Source passage:

start

Squaw first appears in English writing in William Bradford’s 1622 account of the initial years of the Plymouth colony in Massachusetts in a description of the meeting with the chief of the local, Indigenous community:

The Sachim, or Gouernour of this place, is called Obbatinewat, and though he liue in the bottome of the Massachuset bay, yet he is vnder Massasoyt. He vsed vs very kindly, he told vs, he durst not then remaine in any setled place, for feare of the Terentines. Also the Squa Sachim, or Massachusets Queene was an enemy to him.

We told him of diuers Sachims that had acknowledged themselues to be King IAMES his men, and if he also would submit himselfe, we would be his safegard from his enemies; which he did, and went along with vs to bring vs to the Squa Sachim.

John Winthrop also uses it in his journal entry for 23 March 1631:

Chickatabot came with his Sanopps & squaes, & presented the Gouernor with a [hogshead] of Indian Corne. after they had all dined & had eache a small cuppe of sacke & beades & the men tabacko: he sent awaye all his men and women (thoughe the Gouernor would have stayed them in regard of the rayne & thunder) himselfe and one squa and one Sanoppe, stayed all night, & beinge in English Clothes, the Gouernor sett him at his owne table, where he behaved him selfe as soberly &c: as an Englishe man.

end

Data provided:
start

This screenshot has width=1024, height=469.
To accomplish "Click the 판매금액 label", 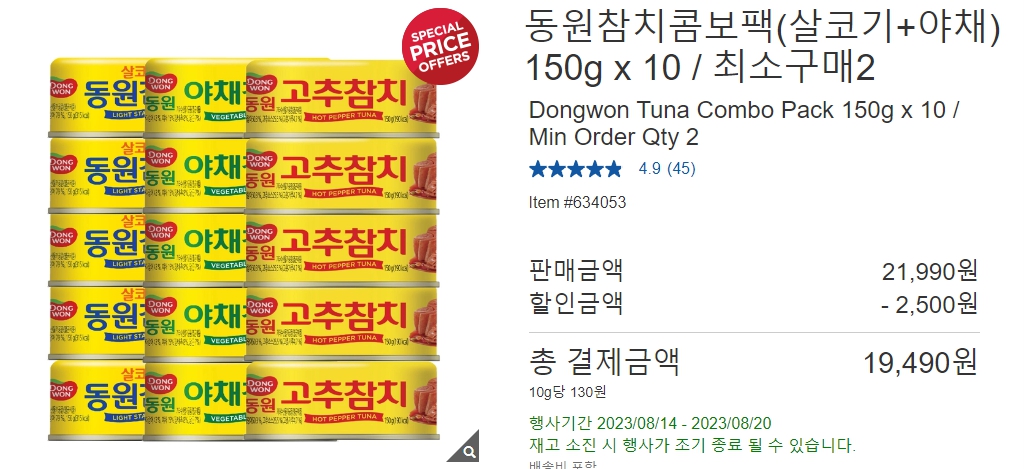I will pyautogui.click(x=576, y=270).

end
start

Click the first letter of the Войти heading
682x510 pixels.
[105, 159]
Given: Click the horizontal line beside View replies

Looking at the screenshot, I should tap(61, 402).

end
start

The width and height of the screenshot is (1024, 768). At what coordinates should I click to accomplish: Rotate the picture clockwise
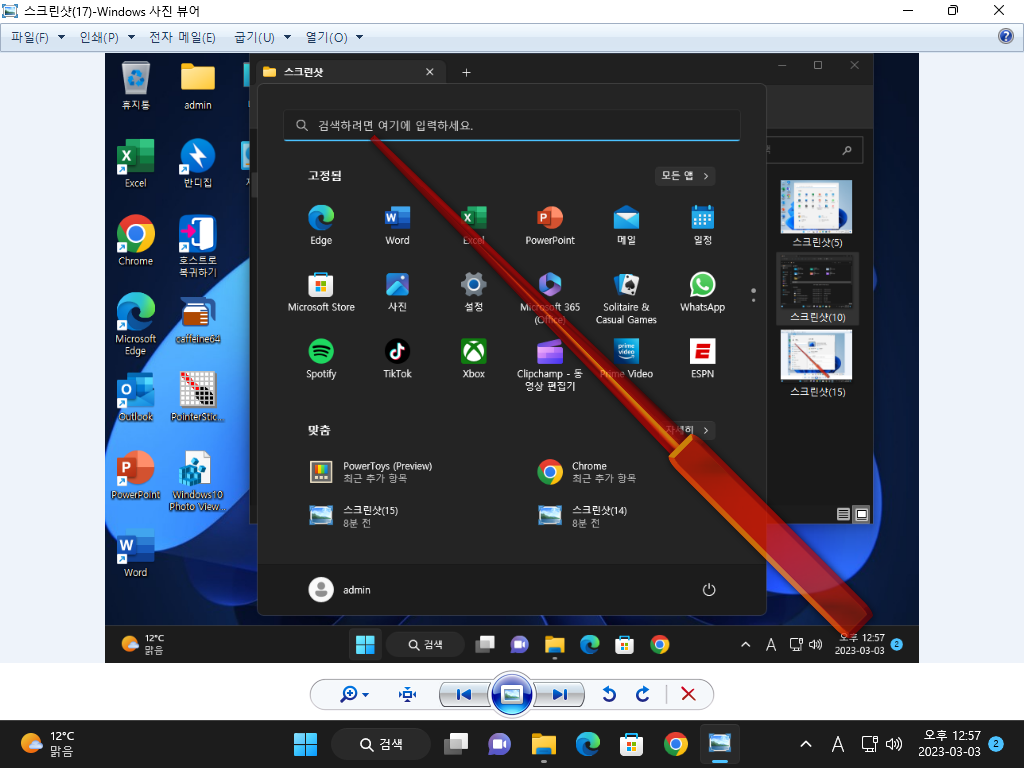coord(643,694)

end

Directive A: In the passage on the word squaw, what did Chickatabot present to the Governor?
Directive B: Echo the records from the line containing "Given: Click the" up to and including the line containing "Looking at the".

Exercise output A: A hogshead of Indian corn.

Exercise output B:
Given: Click the horizontal line beside View replies

Looking at the screenshot, I should tap(61, 402).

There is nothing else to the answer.